With Charleston a targeted city by Pay Up Climate polluters, it prompts questions for the municipality’s leaders and Sher Edling about who may be funding this lawsuit on the back end. As we learned with Hoboken last week, IGSD (the group sponsoring Pay Up Climate Polluters) is bankrolling the outside counsel in that case to litigate its initial stages.

Further, Sher Edling has been known to take outside funding for its own litigation as well. For example, the law firm received over $1.7 million from Resources Legacy Fund – yet another grantee of the Rockefellers. This type of arrangement has attracted scrutiny for mixing public and private sector resources. As Michael Krauss, an Emeritus Professor at the Antonin Scalia Law School of George Mason University, said:

“Can a non-profit funnel donations to a for-profit law firm that has already determined a different form of compensation? May a law firm, which could be fabulously enriched on a contingent basis, ethically accept funding that is paid whether or not the client prevails? If legislation through litigation is bad, what to make of legislation through litigation subsidized by taxpayers through charitable donations? We don’t have all the answers to these questions yet. I think we deserve them.”

So, this information begs the question of, “Are Charleston and Sher Edling receiving funding from outside activist groups to support this lawsuit?”

Let’s Remember: The Climate Litigation Campaign Has Been A Failure

If Charleston was hoping to jump on a winning bandwagon, it’s sadly mistaken. Thus far, the climate litigation campaign has not racked up a single substantive win.

Public nuisance lawsuits, like the one filed by Charleston, were also filed by San Francisco and Oakland and New York City. Both were soundly rejected on the merits of the case by federal judges who ruled that climate change should be an issue left to executive and legislative branches, not the courts.
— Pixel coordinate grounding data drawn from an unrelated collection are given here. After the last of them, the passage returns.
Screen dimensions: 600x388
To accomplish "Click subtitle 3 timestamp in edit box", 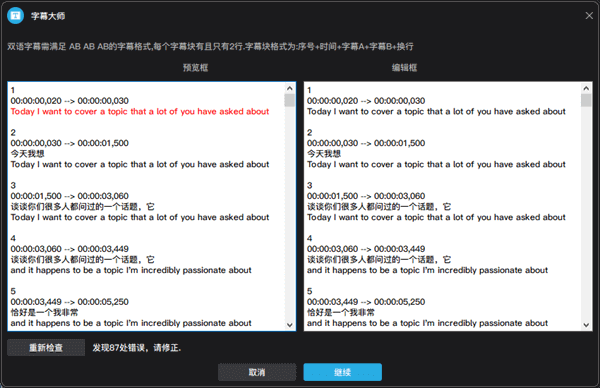I will (x=366, y=196).
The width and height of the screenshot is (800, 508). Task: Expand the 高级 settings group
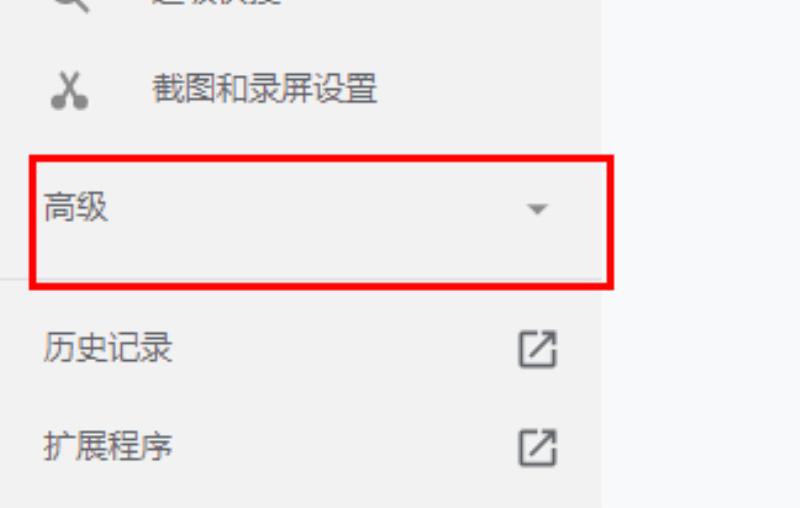tap(321, 222)
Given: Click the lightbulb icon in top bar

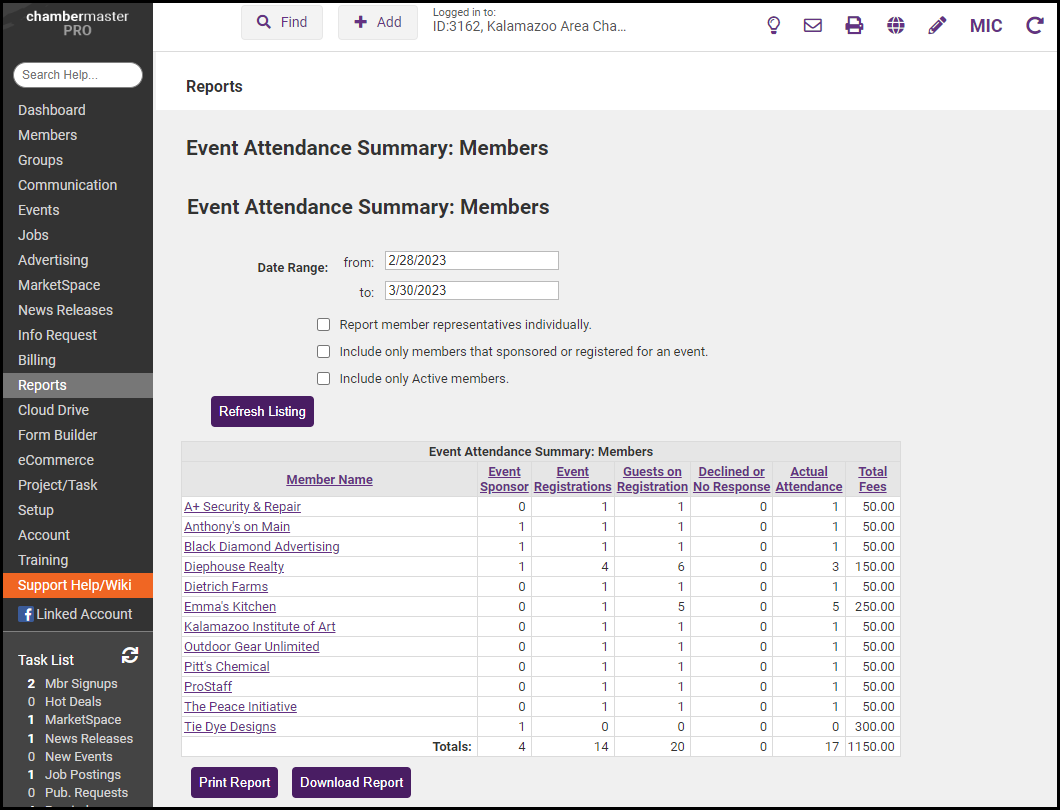Looking at the screenshot, I should pyautogui.click(x=773, y=25).
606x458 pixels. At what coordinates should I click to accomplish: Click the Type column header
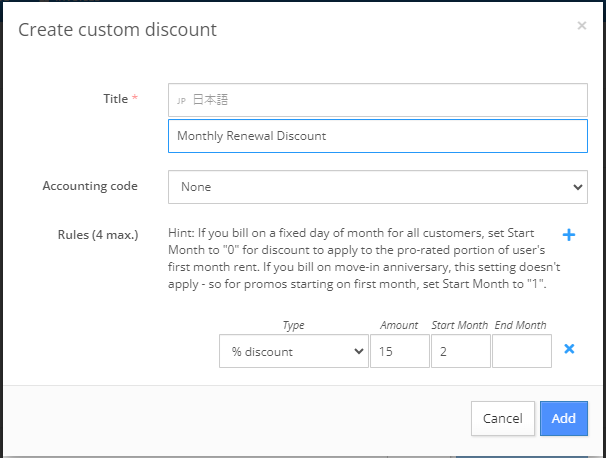point(293,325)
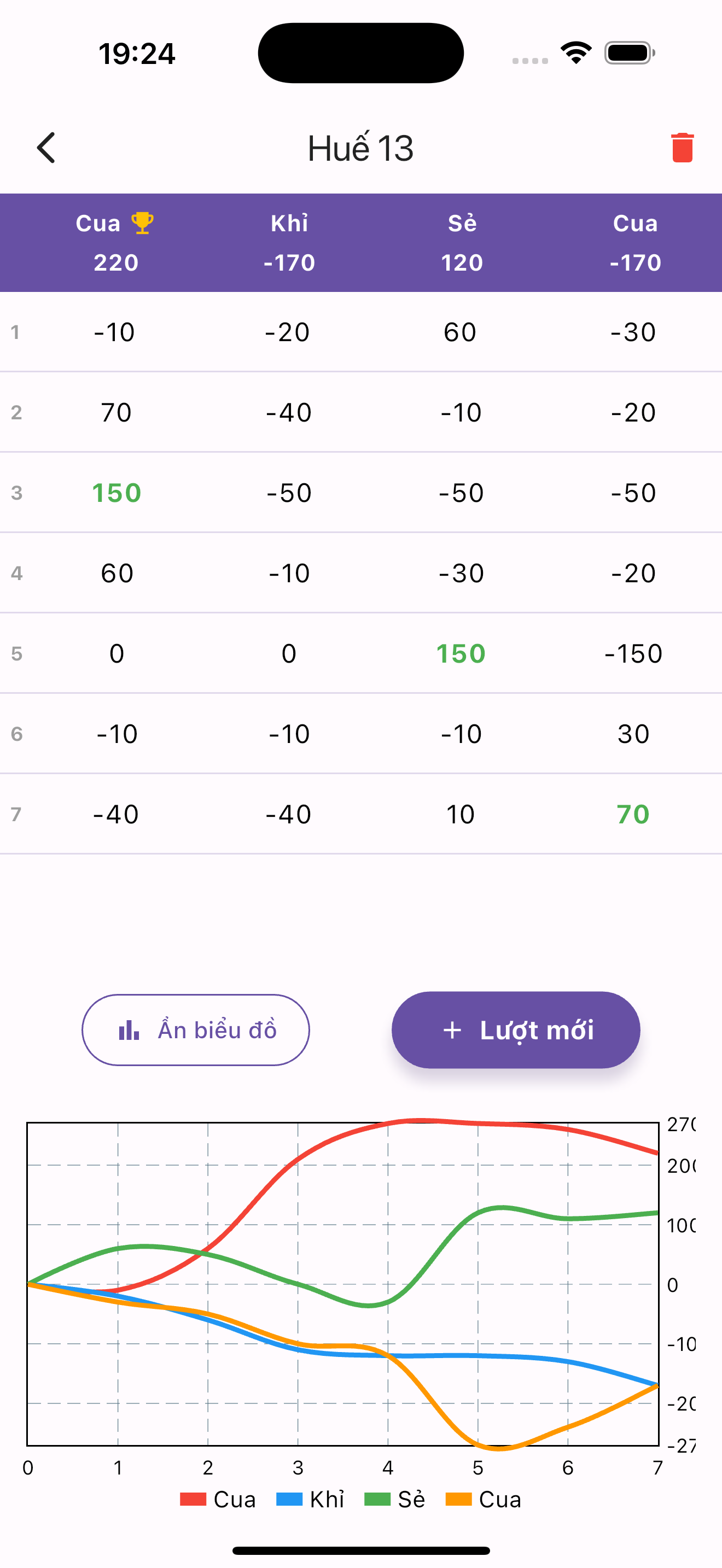The height and width of the screenshot is (1568, 722).
Task: Tap the red trash delete icon
Action: point(682,148)
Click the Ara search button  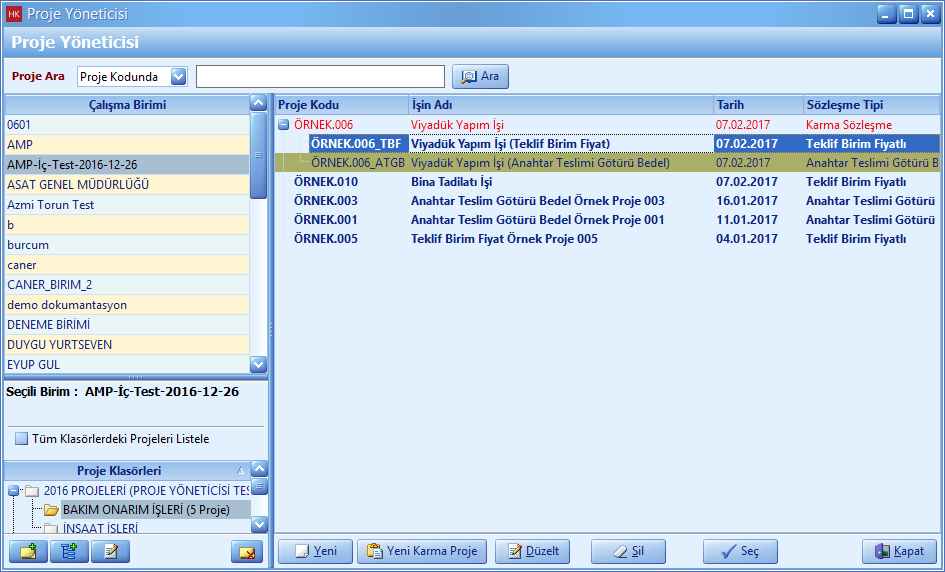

Ruling in the San Francisco and Oakland case, federal judge William Alsup said:

“The problem deserves a solution on a more vast scale than can be supplied by a district judge or jury in a public nuisance case.”

In 2015, the New York Attorney General launched an investigation in ExxonMobil using the “Exxon Knew” strategy – the debunked theory that the company knew about climate change and hid it from the public. But during years of a fruitless investigation, the attorney general’s office was forced to revise its lawsuit downwards multiple times to just accounting fraud charges, which were then defeated in court in 2019. Ruling on the case, New York State Supreme Court Justice Barry Ostrager called the attorney general’s allegations “hyperbolic” and “without merit.”

While there have been plenty of hearings over jurisdiction in the other cases around the county, every lawsuit that’s been judged on the merits of its argument have been rejected, and there’s no indication these other cases will be any more successful, if they even make it to trial.

Conclusion

While it’s not a shock that Charleston filed a climate lawsuit considering the city is mentioned in the Pay Up Climate Polluters’ report, the case still faces an uphill battle after previous efforts have failed.

So, it was ironic when Susan Herdina, the city’s Corporation Counsel, acknowledged at Wednesday’s press conference that this lawsuit could take years to reach a verdict and even remarked that Charleston “can wait” for that outcome. Supporters of these lawsuits have called climate change an “urgent” threat, with one activist group saying we only have 12 years to address the issue, yet Charleston is downplaying the timeliness and urgency of it all?

In American Electric Power Company v. Connecticut, the U.S. Supreme Court ruled that corporations can’t be sued under federal common law for public nuisance for producing greenhouse gases seven years after the lawsuit was first introduced.

If these lawsuits really are going to take years and end in defeat, then perhaps our collective efforts should turn to more meaningful solutions to lower emissions and deploy innovative ways to deal with climate change.

Because even if these lawsuits somehow do succeed, they won’t do anything to address climate change. It’s all just frivolous litigation that only stands to make plaintiffs’ attorneys richer for blaming a global problem on a single industry that provides the energy the world depends on.